Drew Hirschboek acts as the production’s nefarious puppeteer, who systematically sculpts the emotions of his onstage cohabitants. Last seen as the warm, olive branch-offering Dieter in the Aurora Fox Arts Center’s production of “Beets,” Hirschboek’s portrayal of protagonist Brandon Shaw is a 180 from his former role, and one he plays with icy nerve. A couple of his more drawn-out blinks with a propped up chin are a solid nod to Anthony Hopkins’ Hannibal Lecter. And, in this case, that’s a chest-thumping good thing.
Behind Hirschboek, supporting cast members Jaclyn Walsh, Claude Diener and Todd Black each provide sublime spirits to their diverting personages, all of whom reside in the opposite moral pole as the ruthless stars. Walsh — who could undoubtedly bring home a blue ribbon in a Kate Hudson lookalike contest — is an appropriately bouncy blonde, the kind “The Master” was so fond of. As Mr. Kentley — the bookish father of the deceased — Diener harkens back to Gregory Peck in the cinematic “To Kill A Mocking Bird,” with nostalgically stern logic (Spotlight would be foolish not to bring him back as a certain Alabama lawyer for an upcoming production of their own). And Todd Black dishes some varied humor as the wry, irreverent Rupert Cadell. His academic arc and final, virtuous eruption stand particularly tall.
But even given the brawny performances elsewhere, the show belongs to Brandon Palmer as Phillip Morgan. From teetering just on this side of sanity, Morgan chooses pristine places to flare with neuroses and unhinges in an almost-beautiful ball of lunacy. His squirrelly demeanor is at first off-putting, but he rounds it out with screaming cracks to his facade. Each request and manipulation at the hands of Hirschboek is absorbed and spun expertly into bumbling fear — which is exactly what the character demands.
While the acting leaves nothing to be desired, a tad more of a soundscape — and accompanying pauses — could have aided in the hair-raising. Although, Palmer’s reoccurring reprise on the piano is an appetizing peppering, and his scene with the throwback metronome proves attention to pacing has not been totally abandoned.

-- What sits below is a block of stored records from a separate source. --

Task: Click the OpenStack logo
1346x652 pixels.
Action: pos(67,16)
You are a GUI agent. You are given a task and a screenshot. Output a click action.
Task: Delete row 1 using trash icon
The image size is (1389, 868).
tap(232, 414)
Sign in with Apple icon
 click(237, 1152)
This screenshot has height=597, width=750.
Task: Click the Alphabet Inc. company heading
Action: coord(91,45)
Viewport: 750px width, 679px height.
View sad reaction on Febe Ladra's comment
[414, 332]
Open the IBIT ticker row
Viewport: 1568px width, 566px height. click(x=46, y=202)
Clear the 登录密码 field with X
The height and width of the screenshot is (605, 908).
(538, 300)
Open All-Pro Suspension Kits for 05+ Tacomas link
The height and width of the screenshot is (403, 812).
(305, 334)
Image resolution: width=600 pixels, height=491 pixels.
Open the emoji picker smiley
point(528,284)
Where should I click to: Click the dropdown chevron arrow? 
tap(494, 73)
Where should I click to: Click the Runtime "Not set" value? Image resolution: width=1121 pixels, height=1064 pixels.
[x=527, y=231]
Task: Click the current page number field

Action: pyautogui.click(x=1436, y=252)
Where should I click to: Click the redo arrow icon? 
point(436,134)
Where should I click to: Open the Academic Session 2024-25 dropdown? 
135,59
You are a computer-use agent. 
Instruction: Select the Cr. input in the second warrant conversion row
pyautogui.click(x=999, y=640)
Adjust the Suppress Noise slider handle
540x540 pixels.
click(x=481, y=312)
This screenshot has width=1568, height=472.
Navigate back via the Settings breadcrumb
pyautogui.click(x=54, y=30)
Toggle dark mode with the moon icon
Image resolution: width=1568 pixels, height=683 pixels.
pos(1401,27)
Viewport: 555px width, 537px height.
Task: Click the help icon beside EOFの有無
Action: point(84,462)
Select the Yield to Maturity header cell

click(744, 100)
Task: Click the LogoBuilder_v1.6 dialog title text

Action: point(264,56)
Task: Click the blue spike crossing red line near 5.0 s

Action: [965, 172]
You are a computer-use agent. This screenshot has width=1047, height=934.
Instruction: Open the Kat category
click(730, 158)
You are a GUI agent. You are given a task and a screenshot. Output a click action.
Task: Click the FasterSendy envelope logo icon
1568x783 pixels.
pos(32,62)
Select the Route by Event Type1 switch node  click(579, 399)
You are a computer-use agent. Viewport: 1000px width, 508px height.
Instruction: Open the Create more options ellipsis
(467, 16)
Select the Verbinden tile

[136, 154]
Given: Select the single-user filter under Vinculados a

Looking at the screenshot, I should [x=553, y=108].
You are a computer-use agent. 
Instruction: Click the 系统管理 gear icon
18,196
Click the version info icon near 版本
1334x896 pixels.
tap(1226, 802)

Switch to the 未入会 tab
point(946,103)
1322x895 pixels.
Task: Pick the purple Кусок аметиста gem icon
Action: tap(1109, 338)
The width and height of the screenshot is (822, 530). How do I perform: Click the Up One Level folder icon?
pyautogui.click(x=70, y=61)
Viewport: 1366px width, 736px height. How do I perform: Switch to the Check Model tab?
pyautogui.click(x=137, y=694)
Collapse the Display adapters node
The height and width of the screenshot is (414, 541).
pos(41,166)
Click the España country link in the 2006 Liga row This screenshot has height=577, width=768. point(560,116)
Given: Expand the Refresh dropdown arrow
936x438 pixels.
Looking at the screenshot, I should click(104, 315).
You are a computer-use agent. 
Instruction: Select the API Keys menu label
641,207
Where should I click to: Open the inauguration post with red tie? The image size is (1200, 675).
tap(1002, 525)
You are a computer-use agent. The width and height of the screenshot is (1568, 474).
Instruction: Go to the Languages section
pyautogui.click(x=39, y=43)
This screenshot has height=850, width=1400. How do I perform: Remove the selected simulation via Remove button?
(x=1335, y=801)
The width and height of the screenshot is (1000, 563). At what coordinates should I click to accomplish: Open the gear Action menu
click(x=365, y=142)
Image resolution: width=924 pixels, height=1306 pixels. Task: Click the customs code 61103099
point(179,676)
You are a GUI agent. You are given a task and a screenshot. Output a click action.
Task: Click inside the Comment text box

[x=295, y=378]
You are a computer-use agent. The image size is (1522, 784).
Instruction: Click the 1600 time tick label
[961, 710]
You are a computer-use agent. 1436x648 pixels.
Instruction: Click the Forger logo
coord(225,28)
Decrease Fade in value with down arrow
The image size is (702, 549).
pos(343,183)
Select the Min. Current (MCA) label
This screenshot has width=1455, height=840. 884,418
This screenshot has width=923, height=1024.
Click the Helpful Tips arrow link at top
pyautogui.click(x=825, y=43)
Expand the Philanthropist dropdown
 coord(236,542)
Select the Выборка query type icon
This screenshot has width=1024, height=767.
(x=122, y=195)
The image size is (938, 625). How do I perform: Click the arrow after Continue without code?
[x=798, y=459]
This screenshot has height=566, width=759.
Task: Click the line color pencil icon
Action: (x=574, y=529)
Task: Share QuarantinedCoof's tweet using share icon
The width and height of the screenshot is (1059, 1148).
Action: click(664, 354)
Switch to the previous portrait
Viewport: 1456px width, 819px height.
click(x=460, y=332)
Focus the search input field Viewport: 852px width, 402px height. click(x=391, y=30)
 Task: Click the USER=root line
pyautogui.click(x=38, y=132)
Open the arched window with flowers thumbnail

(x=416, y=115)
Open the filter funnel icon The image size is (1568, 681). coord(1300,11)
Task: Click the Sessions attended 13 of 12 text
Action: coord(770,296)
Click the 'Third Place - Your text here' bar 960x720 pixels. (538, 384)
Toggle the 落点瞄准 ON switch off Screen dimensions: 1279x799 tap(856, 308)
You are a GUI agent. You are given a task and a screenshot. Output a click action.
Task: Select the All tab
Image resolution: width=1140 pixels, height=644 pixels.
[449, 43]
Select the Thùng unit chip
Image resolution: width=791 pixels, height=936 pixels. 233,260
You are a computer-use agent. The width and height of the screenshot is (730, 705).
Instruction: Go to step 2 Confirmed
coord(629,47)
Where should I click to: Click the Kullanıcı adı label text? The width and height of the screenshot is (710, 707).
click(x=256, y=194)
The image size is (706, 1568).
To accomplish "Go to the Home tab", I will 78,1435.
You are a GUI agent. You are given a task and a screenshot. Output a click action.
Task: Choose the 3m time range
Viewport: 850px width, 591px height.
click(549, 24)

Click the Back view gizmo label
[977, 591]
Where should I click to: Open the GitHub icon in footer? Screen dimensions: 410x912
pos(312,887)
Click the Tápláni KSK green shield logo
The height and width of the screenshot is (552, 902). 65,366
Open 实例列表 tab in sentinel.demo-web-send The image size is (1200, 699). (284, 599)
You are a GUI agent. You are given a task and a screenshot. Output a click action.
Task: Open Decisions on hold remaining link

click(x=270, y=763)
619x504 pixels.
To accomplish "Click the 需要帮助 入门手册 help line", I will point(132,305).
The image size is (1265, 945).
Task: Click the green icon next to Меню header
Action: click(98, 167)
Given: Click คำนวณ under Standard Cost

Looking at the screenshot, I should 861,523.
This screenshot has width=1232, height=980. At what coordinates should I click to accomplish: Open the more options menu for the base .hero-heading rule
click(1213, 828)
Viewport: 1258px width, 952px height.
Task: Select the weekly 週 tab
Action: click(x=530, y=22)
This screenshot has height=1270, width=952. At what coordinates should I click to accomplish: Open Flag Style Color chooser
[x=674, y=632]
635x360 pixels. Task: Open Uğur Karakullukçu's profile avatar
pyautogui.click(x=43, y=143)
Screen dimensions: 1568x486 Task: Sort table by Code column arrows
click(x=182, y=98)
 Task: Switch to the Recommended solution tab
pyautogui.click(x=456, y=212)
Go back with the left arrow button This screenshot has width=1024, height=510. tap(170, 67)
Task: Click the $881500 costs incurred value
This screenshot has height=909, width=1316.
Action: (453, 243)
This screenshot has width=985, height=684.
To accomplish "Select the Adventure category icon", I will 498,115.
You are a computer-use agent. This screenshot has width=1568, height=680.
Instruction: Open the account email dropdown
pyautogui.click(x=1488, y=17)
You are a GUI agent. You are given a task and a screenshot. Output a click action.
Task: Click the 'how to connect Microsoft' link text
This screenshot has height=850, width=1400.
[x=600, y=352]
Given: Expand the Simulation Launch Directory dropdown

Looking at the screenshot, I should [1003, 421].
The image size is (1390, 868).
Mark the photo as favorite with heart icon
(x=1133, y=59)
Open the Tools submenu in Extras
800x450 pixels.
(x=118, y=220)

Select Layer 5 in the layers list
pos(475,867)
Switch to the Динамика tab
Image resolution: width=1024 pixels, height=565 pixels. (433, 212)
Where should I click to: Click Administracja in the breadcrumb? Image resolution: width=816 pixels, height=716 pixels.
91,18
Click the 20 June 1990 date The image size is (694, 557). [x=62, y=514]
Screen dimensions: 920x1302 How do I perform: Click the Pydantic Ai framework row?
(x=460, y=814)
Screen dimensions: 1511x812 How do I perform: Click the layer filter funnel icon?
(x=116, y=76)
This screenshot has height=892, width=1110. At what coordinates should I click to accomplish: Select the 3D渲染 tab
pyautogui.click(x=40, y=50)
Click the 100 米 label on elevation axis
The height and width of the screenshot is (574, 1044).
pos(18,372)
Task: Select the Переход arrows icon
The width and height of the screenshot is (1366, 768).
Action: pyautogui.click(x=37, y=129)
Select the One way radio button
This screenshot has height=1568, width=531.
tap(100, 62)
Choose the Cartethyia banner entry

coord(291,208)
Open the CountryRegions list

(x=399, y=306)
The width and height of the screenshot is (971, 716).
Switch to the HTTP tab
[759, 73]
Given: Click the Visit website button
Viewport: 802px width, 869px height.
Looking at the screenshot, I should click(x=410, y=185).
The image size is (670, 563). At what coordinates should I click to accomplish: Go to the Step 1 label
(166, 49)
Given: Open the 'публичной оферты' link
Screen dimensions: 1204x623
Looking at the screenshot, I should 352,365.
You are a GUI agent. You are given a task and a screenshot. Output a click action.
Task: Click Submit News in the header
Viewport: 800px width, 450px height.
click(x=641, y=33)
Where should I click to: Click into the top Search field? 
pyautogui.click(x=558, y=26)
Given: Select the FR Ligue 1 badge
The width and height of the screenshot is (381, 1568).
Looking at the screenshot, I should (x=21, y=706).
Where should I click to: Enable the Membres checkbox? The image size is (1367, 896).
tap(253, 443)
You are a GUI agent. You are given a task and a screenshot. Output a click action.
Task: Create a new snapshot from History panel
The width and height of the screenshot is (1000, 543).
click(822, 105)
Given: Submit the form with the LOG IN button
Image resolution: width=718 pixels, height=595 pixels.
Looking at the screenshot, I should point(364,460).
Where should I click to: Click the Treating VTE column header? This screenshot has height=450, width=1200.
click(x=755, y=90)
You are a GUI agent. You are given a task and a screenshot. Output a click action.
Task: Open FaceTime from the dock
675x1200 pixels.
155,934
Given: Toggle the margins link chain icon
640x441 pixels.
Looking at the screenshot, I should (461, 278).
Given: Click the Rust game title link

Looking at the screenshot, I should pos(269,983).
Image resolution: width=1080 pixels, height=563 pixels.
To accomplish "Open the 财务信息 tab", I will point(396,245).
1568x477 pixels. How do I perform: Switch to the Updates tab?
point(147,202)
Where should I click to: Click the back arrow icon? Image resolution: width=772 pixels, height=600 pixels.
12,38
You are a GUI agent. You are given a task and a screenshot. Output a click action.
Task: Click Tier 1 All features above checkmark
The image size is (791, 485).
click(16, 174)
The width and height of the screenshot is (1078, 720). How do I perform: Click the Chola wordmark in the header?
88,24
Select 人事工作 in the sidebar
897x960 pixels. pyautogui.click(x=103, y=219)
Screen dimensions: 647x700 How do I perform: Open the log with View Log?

A few sound and light cues aside, Spotlight’s “Rope” is two fistfuls of white-knuckled delight. Palmer’s manic quivering buoys the rest of the crew to a thoroughly barbarous, yet highly satisfying performance that is visceral, vindictive and spewing with talent. The show’s brief glance into the grotesque underbelly of the frontal lobe acts both as gripping theater as well as an emotional gut check. And it’s not that we need a reminder that Mr. Hitchcock still has our psyche in a manipulative vice grip, but, hey, somebody’s gotta keep us honest.